### TASK TO CARRY OUT
Look through the material below. Copy every line with the string "axis" in it.

### GIVEN DATA

=-=-=

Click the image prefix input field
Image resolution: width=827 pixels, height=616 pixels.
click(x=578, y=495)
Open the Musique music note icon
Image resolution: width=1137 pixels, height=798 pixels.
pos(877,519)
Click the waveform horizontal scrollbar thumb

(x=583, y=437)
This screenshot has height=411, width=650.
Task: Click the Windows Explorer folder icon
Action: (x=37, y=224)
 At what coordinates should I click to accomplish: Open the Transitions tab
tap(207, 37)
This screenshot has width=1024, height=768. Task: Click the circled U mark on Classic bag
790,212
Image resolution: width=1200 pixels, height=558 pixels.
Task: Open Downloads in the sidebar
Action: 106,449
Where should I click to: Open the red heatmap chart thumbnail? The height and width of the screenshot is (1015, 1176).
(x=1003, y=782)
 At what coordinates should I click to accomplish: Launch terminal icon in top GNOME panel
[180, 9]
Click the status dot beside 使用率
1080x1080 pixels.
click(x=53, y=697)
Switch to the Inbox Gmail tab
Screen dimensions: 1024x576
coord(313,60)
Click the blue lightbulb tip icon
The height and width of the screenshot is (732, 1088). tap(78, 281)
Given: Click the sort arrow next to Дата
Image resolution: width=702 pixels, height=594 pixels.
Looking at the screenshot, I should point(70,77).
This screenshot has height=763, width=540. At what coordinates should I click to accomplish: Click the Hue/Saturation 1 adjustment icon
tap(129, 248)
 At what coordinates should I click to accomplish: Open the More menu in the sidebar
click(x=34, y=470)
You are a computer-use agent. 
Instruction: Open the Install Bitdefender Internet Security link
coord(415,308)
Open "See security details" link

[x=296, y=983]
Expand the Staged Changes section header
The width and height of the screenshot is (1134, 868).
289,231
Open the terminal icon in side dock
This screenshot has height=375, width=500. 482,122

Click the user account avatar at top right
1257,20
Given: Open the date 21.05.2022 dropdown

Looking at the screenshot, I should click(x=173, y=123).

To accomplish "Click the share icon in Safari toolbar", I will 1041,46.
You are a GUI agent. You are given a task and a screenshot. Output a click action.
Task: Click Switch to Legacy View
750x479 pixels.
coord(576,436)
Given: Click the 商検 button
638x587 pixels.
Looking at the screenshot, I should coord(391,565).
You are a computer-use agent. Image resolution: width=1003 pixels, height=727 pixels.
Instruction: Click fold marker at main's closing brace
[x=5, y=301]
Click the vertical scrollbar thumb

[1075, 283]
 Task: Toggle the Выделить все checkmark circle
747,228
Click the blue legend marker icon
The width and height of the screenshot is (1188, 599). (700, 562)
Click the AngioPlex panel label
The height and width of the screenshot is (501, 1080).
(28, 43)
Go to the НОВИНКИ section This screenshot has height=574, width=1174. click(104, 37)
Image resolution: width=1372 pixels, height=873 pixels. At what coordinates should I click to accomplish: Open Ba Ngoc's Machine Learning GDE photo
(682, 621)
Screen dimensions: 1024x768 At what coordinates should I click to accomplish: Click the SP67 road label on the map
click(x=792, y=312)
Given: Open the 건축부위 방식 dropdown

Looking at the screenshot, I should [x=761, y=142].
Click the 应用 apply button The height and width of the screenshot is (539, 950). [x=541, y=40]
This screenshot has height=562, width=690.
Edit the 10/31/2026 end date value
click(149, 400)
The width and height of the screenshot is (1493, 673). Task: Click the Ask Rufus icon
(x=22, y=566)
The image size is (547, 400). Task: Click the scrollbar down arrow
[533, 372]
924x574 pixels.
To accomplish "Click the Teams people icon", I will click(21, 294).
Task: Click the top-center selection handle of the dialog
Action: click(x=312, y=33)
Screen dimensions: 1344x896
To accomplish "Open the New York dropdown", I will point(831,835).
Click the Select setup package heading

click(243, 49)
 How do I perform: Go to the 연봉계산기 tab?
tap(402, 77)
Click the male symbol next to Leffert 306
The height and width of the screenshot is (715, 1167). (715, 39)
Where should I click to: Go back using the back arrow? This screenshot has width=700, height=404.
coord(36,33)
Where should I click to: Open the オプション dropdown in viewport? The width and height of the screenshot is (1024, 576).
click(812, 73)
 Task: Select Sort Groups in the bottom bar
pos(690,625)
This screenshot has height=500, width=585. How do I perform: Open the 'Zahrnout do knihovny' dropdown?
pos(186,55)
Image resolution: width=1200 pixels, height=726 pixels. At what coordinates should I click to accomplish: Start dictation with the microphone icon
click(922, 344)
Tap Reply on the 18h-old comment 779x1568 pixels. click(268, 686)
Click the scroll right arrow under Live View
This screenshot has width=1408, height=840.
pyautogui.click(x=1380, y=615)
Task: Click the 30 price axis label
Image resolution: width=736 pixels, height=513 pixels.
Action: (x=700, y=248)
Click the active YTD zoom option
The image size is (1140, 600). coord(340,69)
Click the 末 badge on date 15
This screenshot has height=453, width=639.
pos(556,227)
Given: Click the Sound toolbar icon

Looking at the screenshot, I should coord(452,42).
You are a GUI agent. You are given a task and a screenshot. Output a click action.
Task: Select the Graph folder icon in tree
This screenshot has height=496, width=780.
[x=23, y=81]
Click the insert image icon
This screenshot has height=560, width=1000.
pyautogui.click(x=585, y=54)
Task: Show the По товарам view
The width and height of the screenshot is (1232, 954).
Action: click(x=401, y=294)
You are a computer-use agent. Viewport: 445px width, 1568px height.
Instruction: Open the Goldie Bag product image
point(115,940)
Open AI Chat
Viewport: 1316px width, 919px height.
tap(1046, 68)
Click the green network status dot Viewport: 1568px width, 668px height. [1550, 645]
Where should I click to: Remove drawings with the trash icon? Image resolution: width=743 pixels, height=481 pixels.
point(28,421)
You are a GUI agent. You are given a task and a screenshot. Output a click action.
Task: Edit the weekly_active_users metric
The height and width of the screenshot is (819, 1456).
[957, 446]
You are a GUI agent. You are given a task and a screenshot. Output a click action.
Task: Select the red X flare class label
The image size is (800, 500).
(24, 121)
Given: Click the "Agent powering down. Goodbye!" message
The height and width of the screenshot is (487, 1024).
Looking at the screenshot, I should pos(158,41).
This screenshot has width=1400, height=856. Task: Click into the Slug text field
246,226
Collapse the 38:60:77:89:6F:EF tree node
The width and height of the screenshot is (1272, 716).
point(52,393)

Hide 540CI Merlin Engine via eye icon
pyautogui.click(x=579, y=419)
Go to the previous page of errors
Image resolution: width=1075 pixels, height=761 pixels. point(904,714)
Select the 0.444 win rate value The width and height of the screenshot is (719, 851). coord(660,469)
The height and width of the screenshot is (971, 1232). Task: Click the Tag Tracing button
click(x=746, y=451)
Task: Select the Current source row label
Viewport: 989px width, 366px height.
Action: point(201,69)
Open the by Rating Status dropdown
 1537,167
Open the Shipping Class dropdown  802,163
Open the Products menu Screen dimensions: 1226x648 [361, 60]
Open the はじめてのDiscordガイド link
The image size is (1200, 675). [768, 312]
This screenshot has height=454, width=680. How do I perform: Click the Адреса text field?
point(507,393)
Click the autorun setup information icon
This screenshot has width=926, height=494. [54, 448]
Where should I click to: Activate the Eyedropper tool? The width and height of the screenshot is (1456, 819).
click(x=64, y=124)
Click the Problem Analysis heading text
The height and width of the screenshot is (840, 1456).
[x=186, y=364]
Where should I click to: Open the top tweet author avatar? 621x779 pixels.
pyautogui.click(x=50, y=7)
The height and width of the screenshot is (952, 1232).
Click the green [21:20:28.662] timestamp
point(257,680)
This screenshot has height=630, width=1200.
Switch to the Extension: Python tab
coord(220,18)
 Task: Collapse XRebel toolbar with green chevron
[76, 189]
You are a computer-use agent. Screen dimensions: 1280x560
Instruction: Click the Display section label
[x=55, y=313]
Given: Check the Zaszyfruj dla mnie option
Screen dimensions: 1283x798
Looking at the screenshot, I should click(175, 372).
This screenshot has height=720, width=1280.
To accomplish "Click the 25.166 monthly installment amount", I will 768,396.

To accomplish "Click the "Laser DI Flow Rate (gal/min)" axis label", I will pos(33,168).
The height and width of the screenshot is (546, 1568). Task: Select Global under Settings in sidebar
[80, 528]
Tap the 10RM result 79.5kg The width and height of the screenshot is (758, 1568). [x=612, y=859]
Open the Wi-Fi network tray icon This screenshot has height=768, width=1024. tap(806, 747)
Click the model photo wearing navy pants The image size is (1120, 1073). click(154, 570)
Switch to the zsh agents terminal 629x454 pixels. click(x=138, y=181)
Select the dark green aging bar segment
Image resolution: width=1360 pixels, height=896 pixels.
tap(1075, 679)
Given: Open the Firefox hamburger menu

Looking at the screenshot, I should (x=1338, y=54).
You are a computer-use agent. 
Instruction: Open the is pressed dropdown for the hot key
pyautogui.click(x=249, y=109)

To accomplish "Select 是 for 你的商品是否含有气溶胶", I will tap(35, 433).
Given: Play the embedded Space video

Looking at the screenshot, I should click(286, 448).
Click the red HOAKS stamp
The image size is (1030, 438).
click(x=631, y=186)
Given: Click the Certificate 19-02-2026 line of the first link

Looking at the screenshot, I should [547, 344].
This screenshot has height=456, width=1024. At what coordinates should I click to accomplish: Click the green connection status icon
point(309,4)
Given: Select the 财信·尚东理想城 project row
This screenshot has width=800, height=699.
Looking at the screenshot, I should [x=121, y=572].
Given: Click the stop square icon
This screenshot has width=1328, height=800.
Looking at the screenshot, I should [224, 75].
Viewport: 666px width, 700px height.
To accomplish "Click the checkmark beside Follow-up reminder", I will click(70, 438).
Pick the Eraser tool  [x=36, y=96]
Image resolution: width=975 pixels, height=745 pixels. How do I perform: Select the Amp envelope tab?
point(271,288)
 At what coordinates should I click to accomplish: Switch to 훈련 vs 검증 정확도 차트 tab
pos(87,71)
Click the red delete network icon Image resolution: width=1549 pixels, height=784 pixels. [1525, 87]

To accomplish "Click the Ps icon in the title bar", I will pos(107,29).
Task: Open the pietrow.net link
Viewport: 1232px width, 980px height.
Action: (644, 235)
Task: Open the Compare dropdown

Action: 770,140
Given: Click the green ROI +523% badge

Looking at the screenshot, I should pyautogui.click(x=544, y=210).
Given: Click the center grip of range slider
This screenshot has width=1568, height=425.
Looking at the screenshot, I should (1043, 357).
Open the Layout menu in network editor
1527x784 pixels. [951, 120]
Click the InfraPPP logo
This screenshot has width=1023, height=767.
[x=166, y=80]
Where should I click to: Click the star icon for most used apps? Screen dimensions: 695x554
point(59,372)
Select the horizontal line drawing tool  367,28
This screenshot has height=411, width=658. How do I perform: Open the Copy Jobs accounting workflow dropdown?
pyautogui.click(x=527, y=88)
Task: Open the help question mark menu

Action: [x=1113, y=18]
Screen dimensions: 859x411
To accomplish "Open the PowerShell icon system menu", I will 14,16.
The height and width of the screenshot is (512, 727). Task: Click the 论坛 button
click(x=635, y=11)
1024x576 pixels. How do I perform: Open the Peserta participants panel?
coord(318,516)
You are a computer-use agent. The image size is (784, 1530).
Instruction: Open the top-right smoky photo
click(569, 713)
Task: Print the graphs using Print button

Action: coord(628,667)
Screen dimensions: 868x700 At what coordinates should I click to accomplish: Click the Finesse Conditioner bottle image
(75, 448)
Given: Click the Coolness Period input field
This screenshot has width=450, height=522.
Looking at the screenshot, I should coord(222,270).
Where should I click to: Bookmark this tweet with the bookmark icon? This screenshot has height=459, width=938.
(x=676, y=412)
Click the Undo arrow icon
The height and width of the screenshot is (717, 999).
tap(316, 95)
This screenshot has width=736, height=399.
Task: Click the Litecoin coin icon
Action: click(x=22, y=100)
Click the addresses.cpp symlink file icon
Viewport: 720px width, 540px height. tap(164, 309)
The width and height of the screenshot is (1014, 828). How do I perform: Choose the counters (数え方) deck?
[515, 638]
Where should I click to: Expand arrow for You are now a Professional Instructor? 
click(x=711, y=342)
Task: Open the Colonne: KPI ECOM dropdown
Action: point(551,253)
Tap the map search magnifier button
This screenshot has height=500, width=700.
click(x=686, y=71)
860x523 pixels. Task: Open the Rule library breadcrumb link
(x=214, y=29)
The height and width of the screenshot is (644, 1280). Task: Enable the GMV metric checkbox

=-=-=

### ANSWER TO THIS PROBLEM
Task: Click the 30 price axis label
To accomplish "Click the "Laser DI Flow Rate (gal/min)" axis label", I will pos(33,168).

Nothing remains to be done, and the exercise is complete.